* [PROBLEM STATEMENT] Please write out everything from the row containing "Find the location" down to the last row, unchanged.

═════ DATA ═════

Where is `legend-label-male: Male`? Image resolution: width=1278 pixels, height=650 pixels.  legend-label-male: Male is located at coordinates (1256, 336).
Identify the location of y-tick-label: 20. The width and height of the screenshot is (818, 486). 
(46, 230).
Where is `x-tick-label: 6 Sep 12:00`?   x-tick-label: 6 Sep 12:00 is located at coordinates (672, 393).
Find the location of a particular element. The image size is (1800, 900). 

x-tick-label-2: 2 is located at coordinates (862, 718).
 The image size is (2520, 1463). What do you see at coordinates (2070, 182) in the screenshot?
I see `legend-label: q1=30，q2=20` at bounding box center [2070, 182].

═════

* [TASK OUTPUT]
Find the location of a particular element. The image size is (1800, 900). 

x-tick-label-2: 2 is located at coordinates (862, 718).
 The image size is (2520, 1463). What do you see at coordinates (2070, 182) in the screenshot?
I see `legend-label: q1=30，q2=20` at bounding box center [2070, 182].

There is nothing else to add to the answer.